Dating in 2025 is tough, and it’s even harder if you’re hoping to meet someone who shares your cultural background. The same can be said for building friendships and finding community. While social media offers endless possibilities, it’s rarely easy to filter for genuine connection. And on dating apps, your options are limited. Currently, the only mainstream apps that allow users to filter by ethnicity are Hinge, Bumble (in the US and Canada), and OkCupid.
This is where HUE comes in. It’s an app designed to help people of color meet, date, and build friendships with others from similar backgrounds. POCIT spoke with founder Dayo Abeeb about launching HUE, the challenges people of color face on mainstream apps, and what’s next for the platform.
Building HUE
After graduating from Princeton with a degree in Politics in 2022, Abeeb noticed a recurring theme in conversations with friends. “A few of my Nigerian friends would say they want to date Nigerians, but it was hard to build that community,” he said. “So I thought, why not don’t I build something to help remedy this. So I built HUE.”
HUE is a dating and friendship app that allows users to specify your ethnicity and the ethnicity of the person you want to meet. The app currently has over 70 ethnicities across different communities. “So if you’re a Nigerian looking for Africans, you can say that. If you’re a Congolese looking for other Congolese, you can say that.”
The app currently features two modules: Hue Dating, focused on romantic connections, and Hue Community, a social networking side that supports group chats and friendships.
“We launched in early September, and we’re already at 3000 users. Most of them are in New York,” Ayeeb said. ” We’re growing. We’re expanding, and I think people really resonate with the story.”

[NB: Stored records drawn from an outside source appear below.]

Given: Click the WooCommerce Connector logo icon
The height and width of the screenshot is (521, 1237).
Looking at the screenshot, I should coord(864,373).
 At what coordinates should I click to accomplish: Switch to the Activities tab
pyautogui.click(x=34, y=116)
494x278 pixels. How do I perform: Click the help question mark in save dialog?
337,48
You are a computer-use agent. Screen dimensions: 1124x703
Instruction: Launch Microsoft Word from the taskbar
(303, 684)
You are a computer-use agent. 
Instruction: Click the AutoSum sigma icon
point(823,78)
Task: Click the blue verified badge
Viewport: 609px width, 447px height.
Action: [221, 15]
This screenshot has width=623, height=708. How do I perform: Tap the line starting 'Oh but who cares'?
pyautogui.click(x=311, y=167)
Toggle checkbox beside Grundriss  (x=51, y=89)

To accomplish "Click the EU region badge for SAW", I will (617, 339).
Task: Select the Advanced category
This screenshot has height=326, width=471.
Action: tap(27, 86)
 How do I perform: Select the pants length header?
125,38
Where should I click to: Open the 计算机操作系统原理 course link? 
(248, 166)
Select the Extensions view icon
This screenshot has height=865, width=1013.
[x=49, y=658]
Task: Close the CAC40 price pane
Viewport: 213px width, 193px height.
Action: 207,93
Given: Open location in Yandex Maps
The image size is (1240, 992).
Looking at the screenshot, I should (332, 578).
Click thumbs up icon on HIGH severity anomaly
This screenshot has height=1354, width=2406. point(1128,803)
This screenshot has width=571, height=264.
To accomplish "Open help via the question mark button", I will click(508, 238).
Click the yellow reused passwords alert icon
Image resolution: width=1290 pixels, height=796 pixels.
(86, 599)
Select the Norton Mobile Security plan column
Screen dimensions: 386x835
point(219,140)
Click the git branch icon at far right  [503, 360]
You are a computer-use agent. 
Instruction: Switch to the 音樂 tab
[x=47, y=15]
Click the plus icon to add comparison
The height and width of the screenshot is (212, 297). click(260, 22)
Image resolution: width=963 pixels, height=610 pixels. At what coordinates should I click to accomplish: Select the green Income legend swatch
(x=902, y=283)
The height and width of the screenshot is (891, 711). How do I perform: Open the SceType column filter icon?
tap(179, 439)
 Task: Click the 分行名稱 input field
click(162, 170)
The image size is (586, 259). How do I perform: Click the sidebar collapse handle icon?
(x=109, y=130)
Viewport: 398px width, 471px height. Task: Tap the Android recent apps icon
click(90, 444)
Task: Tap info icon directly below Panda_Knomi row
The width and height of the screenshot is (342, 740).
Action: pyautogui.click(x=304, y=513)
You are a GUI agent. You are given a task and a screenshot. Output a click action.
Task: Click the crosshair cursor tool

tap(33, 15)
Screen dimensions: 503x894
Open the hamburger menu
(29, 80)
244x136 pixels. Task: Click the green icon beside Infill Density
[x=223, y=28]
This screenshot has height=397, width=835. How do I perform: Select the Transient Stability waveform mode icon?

Why People of Color Struggle on Dating Apps
It’s no secret that people of color, especially Black women, don’t have the easiest time on dating apps. Black women’s profiles receive approximately 7.7% fewer matches and 5.5% fewer conversations on average, according to a 2023 study.
Apryl Williams, PhD, author of Not My Type: Automating Sexual Racism in Online Dating, told ESSENCE that app algorithms often reinforce racial preferences by showing users more people who look like them, which can make it harder for Black women to find authentic connections.
Abeeb echoes this, stating, “I think, to be quite candid, I think the current apps really aren’t built for people of color. I think that’s just the current reality of dating apps.” This was his reason for building HUE: “I think I just wanted to create a space that was more inclusive.”
Feedback and future growth
So far, user feedback has been overwhelmingly positive, Abeeb says. “They (users) feel like they haven’t had a space for them, and they feel like they’re finally being seen, which is really nice.”
That hasn’t meant everything has gone smoothly. Early users pointed out that the app’s initial list of ethnicities underrepresented certain African countries. “If you go into my TikTok and you go to the comments, you’ll see some angry comments, you’ll see some angry comments like, Why don’t you have this country?” HUE added more countries to the app in a recent update.
HUE hasn’t raised funding yet, but Adeeb is looking to launch a pre-seed round soon. “We had interest before, but I kind of want just to make sure that we got the product market fit, we got feedback, and we were creating an app that people actually wanted.”